(Stored items)
....................
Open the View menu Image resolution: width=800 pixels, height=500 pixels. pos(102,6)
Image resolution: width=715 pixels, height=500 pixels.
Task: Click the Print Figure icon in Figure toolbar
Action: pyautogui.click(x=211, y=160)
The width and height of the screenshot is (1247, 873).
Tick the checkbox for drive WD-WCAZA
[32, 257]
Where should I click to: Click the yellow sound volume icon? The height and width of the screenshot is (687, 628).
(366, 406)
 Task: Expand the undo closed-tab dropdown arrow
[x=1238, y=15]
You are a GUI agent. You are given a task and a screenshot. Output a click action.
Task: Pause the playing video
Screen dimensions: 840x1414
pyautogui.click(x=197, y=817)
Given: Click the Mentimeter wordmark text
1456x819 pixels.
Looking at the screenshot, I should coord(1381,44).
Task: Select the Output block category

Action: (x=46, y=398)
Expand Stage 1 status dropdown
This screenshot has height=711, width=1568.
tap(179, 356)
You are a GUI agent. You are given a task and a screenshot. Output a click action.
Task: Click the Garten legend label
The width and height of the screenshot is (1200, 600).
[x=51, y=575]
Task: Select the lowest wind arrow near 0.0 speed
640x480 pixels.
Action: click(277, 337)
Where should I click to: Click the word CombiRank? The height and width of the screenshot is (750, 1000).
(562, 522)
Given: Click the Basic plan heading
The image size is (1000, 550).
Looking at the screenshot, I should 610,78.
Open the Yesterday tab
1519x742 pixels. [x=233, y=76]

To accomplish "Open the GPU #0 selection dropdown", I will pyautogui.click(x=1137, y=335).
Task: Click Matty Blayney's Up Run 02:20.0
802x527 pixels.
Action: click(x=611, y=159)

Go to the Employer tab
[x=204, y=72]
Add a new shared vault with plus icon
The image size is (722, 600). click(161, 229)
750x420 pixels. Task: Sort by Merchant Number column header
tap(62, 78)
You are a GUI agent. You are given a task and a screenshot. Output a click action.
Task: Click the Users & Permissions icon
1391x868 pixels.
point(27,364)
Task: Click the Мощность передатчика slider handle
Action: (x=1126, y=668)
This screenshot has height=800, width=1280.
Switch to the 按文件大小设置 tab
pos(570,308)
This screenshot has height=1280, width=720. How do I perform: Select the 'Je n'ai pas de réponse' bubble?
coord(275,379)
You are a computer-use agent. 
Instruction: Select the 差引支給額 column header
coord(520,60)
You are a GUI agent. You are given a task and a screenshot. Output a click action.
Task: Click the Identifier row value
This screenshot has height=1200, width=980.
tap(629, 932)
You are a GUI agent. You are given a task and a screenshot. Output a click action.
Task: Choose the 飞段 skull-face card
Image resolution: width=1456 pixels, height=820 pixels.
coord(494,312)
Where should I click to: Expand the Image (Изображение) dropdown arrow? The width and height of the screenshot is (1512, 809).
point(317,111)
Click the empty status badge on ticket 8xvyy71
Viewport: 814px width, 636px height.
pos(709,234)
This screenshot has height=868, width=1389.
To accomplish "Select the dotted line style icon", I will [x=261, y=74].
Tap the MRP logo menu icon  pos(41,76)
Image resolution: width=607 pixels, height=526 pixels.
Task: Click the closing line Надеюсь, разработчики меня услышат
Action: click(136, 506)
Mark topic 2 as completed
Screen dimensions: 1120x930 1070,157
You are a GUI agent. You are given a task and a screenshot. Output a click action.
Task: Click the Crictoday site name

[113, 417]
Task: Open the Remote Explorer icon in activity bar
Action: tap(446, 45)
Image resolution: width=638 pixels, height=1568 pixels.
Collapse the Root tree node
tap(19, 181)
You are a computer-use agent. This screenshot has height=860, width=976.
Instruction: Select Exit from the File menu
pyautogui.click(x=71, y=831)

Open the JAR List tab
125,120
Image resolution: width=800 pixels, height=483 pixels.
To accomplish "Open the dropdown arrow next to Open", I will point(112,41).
....................
TASK » In the records above, find the lines containing "will" and copy them.

YOUR RESPONSE »
To accomplish "Open the GPU #0 selection dropdown", I will pyautogui.click(x=1137, y=335).
To accomplish "Select the dotted line style icon", I will [x=261, y=74].
To accomplish "Open the dropdown arrow next to Open", I will point(112,41).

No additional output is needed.